Cette année, la Comédie Italienne, le « seul théâtre italien en France » (qui a ouvert ses portes en 1980, comme tous les theater goers le savent), a mis au centre de sa saison « Arlequin valet de deux maîtres » de Carlo Goldoni, à l’occasion du quinzième anniversaire de la mort de Giorgio Strehler. C’est lui qui conseilla et poussa Attilio Maggiulli à ouvrir cette salle un peu spéciale, au cœur de Montparnasse. Et qui lui donna, entre autres, les costumes, le tricorne et les perruques de sa propre mise en scène de la pièce de Goldoni (représentée à Paris au début des années 70).
La Comédie Italienne est un « théâtre de salon », plus précisément, un petit théâtre « à l’ancienne », à savoir un théâtre sans scène, où les spectateurs se tenaient debout… La Comédie Italienne d’aujourd’hui leur offre, bien sûr, des fauteuils tout à fait confortables… Mais comme jadis, l’auditoire et la scène ne faisant qu’un, les comédiens se mêlent naturellement au public…
La Comédie Italienne, sise au 17-19 rue de la Gaité à Paris, occupe en réalité d’anciens locaux du commissariat de Police du quartier. La Comédie Italienne a su mettre à profit cet espace clos et comme replié sur lui-même pour interroger l’espace scénique en tant que tel. Scène et auditoire pris ensemble dans le mouvement « en constellation » des acteurs. Les comédiens doivent à tout instant rivaliser de savoir-faire pour se ménager l’espace nécessaire à leur jeu (Spielraum, disent les philosophes allemands).
Solitaire, inaccessible, le protagoniste de ce théâtre est avant tout le mouvement lui-même. Ce primat du spatial l’emporte sur tout le reste – et notamment les costumes traditionnels – fussent-ils flamboyants – de la Comédie Italienne. A regarder les habits des comédiens, l’on dirait qu’ils sont pour eux comme une seconde peau. Bien que toujours costumés, c’est un peu comme s’ils étaient nus et démasqués ! Happés par un mouvement dont ils s’imprègnent à chaque instant.
Goldoni Strehler et Maggiulli savaient combien l’intrigue d’Arlequin valet de deux maîtres est ténue : Arléquin arrivé au bout de son dédoublement range dans la malle de Florindo, un portrait (que celui-ci avait donné à Béatrice) et, dans celle de son autre maître(sse), Béatrice bien sûr, le livre de comptes de Florindo, contenant des lettres que Béatrice lui avait écrites… La découverte que chacun des deux maîtres fait de cet imbroglio devrait les porter au désespoir… Au contraire, elle anticipe sur la reconnaissance mutuelle des deux amants.
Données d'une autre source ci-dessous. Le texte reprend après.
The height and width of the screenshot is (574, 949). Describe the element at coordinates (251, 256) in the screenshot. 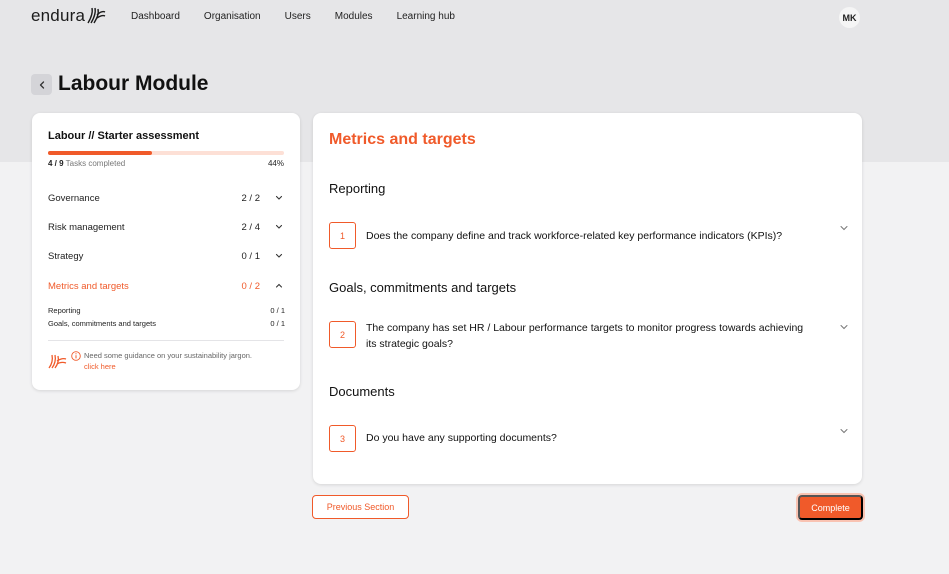

I see `section-count: 0 / 1` at that location.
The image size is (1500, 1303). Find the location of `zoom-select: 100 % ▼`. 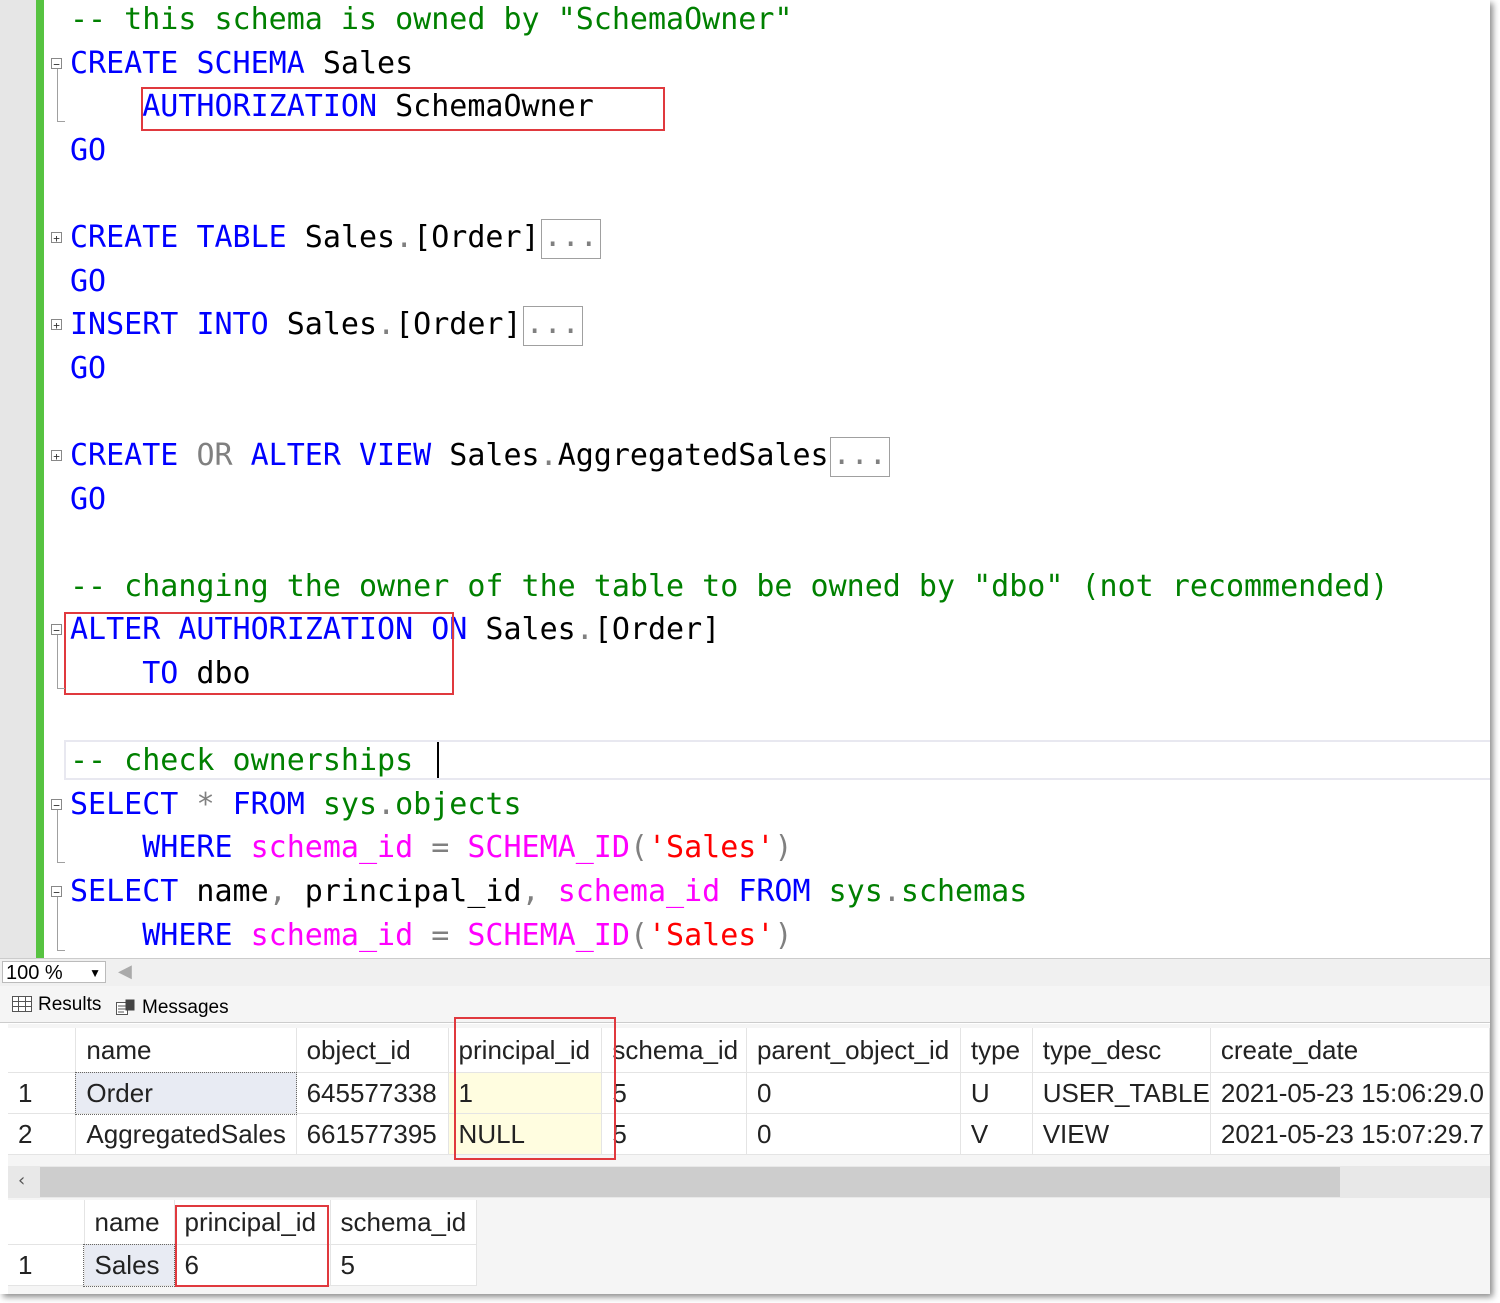

zoom-select: 100 % ▼ is located at coordinates (54, 972).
Et tout est bien qui finit bien.
Or, le plus intéressant dans cette représentation d’Arlequin valet de deux maîtres en tant qu’elle se produit et se joue physiquement dans un théâtre « de salon » « à l’ancienne », c’est que, pour des raisons d’espace, aucun des spectateurs n’est jamais dupe des manigances d’Arlequin, pas plus que du coup de théâtre des deux malles échangées. Non, tout est visible, tout est mis à plat sur cette scène. Laquelle promeut l’invisibilité d’une représentation où tout le monde est d’emblée mis à nu, à tout instant et à chaque fois. Maggiulli m’assure que seuls les enfants sont surpris et pris au jeu de cette représentation (dont le texte est particulièrement dénué de contenu !). Si les adultes ne le sont pas, c’est parce qu’ils participent au démasquage des différents personnages – lesquels, par le Mouvement permanent de la représentation, sont mis à nu devant nos yeux d’adultes qui ne voient littéralement rien.